With this optimized catalyst system in hand, the substrate scope was explored (Table 2). First, the nature of the arylboronic ester was evaluated using diene 1a (products 3a–3h). Isolated yields were generally good to excellent and all of the reactions were highly regioselective for the 1,2-addition product (>95:5 by ¹H NMR). Ortho-substitution is allowed (3b) while the electronic nature of the boronic ester has a minimal impact on the yield of the reaction in contrast to our previous reports (3c–3h).^6c This is highlighted by the incorporation of an ester (3e), nitrile (3g), and an acid sensitive acetal group (3h). Several substituted diene derivatives in the reaction with boronic ester 2a were also examined. Moderate to good yield is achieved with simple hydrocarbons (3i–3l). An electron rich aryl substituted diene gave the corresponding product in high yield (3m) and a TBS protected alcohol was tolerated using this catalyst system giving the product in excellent yield (3n). It should be noted that acceptable yields are found only when using arylboronic esters.

Table 2.

Substrate scope.

Yields are average isolated yields of at least two experiments. a >95 to 5 ratio of the 1,2 to 1,4 hydroarylation products was measured by ¹H NMR.
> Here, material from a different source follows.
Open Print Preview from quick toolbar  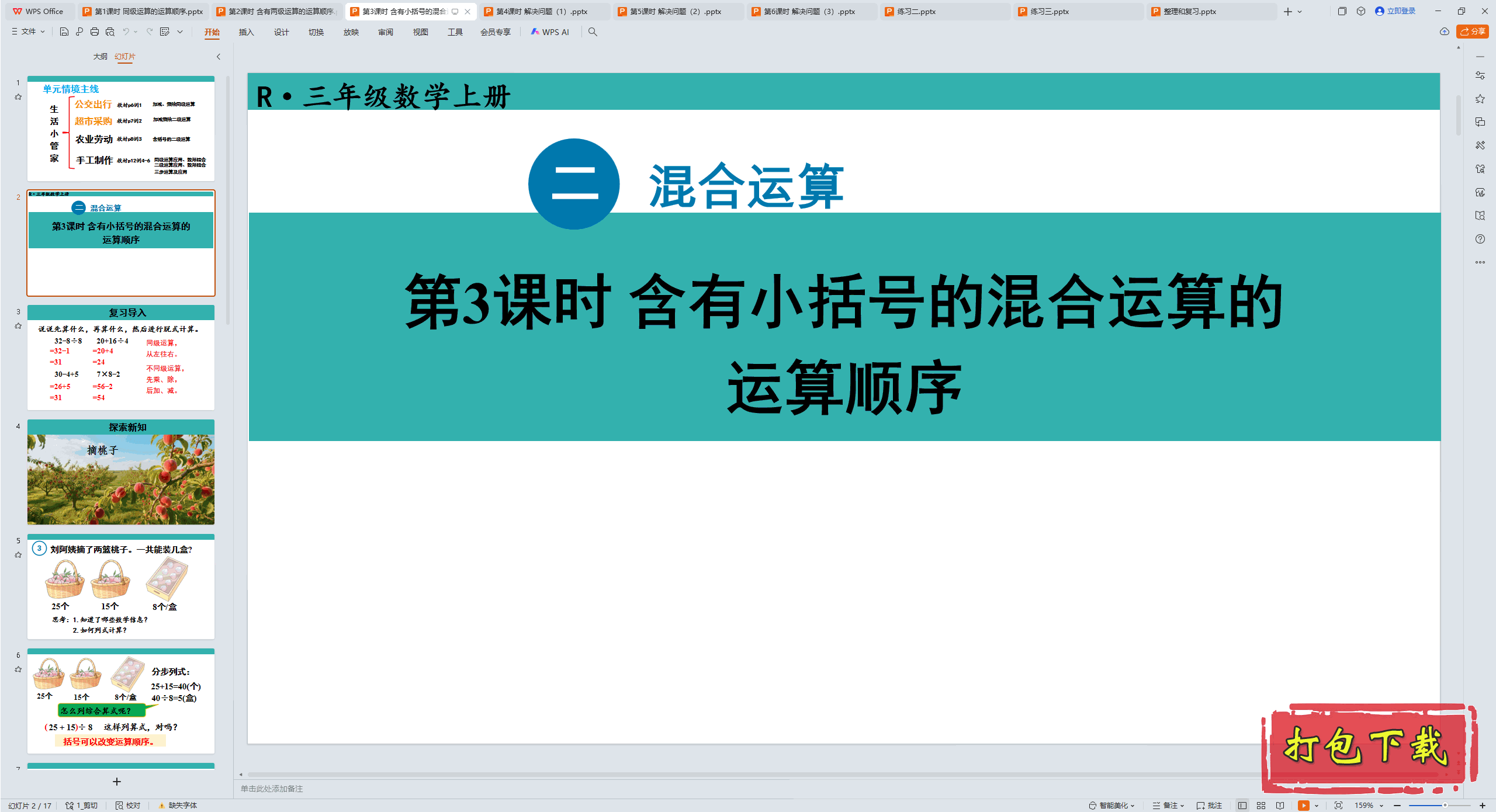click(x=110, y=32)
Classically, the addition to π-allyl palladium complexes leads to a mixture of α- (1,2 addition in our case) and γ-coupled products.¹⁰ The observation that high selectivity for the 1,2-addition product is found is not only synthetically attractive but also prompted us to investigate the intermediacy of a π-allyl Pd-species. Therefore, a series of reactions were carried out. First, both stereochemically pure Z and E diene isomers of 1a were submitted to the reaction conditions. Although the observed rate of conversion for the E-isomer is 1.6 times faster than that of Z-isomer, both lead to only a single isomeric product, suggesting a π-allyl Pd-intermediate. The Z-isomer does not appreciably form the E-isomer under the reaction conditions. Secondly, submission of a conjugated diene 1h or a skipped diene 1i both give the same hydroarylation product again consistent with a presumed π-allyl Pd-intermediate. Conversion of 1i to ~ 10% 1h was found by GC during the reaction consistent with the formation of a Pd-hydride. Finally, an experiment was carried out, where diene 1a was mixed with Pd[(−)-sparteine]Cl₂ in the presence of isopropanol for 1 hour at 60 °C wherein a composition consistent with the [(−)-sparteine]Pd^II-π-allyl(Cl) complex was confirmed by ESI-HRMS. ¹¹

To probe the nature of the high 1,2 selectivity, simple hydrocarbon substituted 1,3-dienes with differential steric impact were evaluated. Dienes with smaller substituents lead to a poorer ratio of 1,2 to 1,4 addition products although the formation of both is indicative of a π-allyl palladium intermediate (Figure 1). To confirm that the selectivity has a steric origin, the log of ratio of regioisomers was correlated to Charton steric values of the substituents on the dienes.¹² A linear free energy relationship is observed consistent with steric effects dominating the selectivity in this reaction (Figure 1). However, the substrate containing a cyclohexyl substituent clearly does not fit in the correlation and the reason for this is not obvious.

Figure 1.

The linear free energy relationship between Charton steric parameters and log of ratio of regioisomers (1,2/ 1,4-addition).

In summary, we have developed a novel approach for the hydroarylation of 1,3-dienes by accessing π-allyl intermediates directly using a coupled aerobic alcohol oxidation to access a Pd-hydride. The scope of the process shows wide tolerance of functional groups on the boronic ester and on the diene. Moreover, high selectivity is observed for the 1,2 addition product which has been shown to be of a steric origin. While an enantioenriched chiral ligand is used in this chemistry, only poor enantioselectivity can be achieved (<20 %ee). Therefore, future work is focused on identification of new ligand classes to promote this reaction in high enantioselectivity.

Scheme 2.

Reactions to probe the intermediacy of a π-allyl Pd-species.